◆ **THE TASK**: Set down a word-for-word copy of the data below, limited to the lines from the first through the line with "Datenschutz (226, 2401)".

SOURCE DATA section start

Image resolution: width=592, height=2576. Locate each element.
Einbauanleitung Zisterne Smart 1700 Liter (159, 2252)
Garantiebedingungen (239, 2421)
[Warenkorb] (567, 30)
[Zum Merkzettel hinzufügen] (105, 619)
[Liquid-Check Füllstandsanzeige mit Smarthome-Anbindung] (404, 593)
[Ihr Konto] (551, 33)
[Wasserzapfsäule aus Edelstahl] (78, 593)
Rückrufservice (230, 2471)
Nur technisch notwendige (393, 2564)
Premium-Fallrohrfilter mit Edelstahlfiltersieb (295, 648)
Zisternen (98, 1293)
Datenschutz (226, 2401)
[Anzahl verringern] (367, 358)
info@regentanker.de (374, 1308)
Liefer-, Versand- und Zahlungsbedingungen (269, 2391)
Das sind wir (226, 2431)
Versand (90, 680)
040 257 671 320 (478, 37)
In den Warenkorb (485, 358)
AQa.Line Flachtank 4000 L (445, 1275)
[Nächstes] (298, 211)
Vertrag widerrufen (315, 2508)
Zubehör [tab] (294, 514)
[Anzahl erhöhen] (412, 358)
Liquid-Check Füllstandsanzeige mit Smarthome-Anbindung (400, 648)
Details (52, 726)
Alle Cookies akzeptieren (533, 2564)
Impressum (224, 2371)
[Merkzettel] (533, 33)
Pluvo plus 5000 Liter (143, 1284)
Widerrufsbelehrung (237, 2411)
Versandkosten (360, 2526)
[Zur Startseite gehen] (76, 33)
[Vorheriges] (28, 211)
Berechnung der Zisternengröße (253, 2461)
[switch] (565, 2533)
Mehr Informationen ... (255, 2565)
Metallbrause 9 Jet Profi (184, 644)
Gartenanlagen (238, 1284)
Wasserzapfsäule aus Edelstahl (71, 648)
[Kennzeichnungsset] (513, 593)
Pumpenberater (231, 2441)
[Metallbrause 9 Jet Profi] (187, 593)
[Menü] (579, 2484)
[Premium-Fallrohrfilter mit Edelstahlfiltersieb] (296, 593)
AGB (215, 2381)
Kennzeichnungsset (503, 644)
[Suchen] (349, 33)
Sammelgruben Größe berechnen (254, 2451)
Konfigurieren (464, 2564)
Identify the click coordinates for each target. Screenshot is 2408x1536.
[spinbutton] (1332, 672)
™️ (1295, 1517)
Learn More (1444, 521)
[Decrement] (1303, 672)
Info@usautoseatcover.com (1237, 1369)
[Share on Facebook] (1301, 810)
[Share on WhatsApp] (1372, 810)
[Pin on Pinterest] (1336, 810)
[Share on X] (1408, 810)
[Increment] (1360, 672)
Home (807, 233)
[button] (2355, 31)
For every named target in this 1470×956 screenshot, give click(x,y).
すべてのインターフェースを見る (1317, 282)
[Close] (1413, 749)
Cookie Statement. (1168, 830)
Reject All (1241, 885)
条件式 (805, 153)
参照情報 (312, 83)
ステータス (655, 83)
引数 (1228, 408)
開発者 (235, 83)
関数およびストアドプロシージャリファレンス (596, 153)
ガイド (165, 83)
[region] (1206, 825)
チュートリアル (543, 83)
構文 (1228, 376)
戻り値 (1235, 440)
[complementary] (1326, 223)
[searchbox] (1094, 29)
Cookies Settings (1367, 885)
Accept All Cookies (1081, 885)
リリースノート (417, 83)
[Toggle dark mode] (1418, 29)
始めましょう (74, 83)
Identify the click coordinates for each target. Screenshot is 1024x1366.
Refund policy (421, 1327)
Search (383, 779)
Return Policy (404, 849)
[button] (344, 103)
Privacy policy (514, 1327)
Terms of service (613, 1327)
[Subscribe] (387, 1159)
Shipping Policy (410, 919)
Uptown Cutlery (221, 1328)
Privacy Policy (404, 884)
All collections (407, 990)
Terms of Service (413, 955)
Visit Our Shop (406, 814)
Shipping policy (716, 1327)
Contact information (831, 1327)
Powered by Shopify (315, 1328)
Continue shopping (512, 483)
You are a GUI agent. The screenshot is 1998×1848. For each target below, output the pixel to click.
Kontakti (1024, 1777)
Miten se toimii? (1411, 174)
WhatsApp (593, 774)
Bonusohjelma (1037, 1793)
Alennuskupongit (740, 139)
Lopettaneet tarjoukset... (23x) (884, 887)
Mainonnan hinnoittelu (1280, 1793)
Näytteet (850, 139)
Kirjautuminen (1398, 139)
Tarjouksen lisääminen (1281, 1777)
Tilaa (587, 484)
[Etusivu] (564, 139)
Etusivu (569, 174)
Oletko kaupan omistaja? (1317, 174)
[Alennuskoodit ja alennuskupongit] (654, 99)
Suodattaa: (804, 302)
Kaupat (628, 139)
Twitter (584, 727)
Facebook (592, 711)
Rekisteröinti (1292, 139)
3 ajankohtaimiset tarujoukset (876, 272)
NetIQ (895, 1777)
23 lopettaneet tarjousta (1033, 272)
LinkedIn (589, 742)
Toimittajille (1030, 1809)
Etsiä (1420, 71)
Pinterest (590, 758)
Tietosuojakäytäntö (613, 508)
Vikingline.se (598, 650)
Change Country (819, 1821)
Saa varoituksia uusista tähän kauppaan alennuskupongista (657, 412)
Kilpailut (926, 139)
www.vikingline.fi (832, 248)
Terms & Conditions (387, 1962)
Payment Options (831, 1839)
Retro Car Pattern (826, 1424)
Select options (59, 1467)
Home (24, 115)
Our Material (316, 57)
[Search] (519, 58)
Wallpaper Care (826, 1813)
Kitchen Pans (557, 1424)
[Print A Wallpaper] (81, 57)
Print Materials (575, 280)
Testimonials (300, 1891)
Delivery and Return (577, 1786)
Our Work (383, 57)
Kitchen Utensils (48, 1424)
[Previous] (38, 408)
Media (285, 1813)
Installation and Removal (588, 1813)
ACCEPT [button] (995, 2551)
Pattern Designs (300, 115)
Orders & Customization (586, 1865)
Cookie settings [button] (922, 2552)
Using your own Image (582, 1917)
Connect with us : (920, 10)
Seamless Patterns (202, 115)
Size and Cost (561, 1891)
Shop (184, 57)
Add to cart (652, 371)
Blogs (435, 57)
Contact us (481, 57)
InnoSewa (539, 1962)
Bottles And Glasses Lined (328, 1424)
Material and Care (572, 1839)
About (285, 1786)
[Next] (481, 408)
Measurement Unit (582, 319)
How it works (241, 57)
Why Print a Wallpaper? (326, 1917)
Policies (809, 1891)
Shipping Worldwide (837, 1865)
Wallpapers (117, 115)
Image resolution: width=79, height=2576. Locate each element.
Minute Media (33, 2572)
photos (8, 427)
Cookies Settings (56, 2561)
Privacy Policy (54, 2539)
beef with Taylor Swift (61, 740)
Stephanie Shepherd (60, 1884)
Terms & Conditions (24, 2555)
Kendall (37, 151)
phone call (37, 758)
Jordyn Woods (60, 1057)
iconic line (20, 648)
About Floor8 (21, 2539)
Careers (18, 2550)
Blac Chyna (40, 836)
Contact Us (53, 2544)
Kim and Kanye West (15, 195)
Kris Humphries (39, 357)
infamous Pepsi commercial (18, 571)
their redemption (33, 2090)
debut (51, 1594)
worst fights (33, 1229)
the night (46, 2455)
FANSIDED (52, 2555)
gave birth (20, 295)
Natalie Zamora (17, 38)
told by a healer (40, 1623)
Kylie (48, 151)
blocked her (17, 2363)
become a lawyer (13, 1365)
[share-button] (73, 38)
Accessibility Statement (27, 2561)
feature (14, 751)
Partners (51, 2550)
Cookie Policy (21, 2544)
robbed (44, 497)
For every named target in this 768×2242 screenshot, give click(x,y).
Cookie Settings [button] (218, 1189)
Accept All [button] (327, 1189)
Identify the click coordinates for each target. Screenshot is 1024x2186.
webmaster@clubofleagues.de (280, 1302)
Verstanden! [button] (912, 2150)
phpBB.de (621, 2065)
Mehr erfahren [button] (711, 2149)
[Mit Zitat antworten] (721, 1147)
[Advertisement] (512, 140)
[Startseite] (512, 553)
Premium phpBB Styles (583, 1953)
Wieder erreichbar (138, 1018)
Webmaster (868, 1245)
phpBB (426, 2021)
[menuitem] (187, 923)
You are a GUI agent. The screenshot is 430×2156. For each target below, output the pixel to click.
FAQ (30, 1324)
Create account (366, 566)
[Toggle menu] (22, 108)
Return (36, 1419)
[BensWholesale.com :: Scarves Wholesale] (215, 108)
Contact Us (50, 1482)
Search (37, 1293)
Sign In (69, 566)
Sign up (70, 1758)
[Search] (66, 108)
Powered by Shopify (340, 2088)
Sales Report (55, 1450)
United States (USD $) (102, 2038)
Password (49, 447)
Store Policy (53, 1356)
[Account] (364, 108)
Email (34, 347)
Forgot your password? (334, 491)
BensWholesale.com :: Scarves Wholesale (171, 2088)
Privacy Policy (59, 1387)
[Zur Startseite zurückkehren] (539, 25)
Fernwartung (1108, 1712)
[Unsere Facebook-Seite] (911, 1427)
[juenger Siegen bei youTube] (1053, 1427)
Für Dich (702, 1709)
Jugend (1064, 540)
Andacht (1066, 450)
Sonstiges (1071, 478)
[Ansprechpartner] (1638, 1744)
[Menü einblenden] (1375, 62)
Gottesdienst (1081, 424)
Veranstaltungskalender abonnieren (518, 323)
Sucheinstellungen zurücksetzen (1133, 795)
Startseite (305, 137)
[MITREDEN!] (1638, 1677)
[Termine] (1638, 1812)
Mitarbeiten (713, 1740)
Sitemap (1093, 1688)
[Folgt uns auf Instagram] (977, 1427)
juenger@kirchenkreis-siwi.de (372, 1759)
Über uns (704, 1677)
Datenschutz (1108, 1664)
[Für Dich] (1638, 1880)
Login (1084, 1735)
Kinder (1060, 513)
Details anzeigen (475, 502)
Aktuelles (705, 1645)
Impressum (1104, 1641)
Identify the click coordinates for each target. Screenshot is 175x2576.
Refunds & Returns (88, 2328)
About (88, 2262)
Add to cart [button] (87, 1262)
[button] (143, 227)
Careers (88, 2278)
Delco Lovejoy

SOURCE DATA section end

◆ **PROBLEM SOLUTION**:
Image resolution: width=592, height=2576. Locate each element.
Einbauanleitung Zisterne Smart 1700 Liter (159, 2252)
Garantiebedingungen (239, 2421)
[Warenkorb] (567, 30)
[Zum Merkzettel hinzufügen] (105, 619)
[Liquid-Check Füllstandsanzeige mit Smarthome-Anbindung] (404, 593)
[Ihr Konto] (551, 33)
[Wasserzapfsäule aus Edelstahl] (78, 593)
Rückrufservice (230, 2471)
Nur technisch notwendige (393, 2564)
Premium-Fallrohrfilter mit Edelstahlfiltersieb (295, 648)
Zisternen (98, 1293)
Datenschutz (226, 2401)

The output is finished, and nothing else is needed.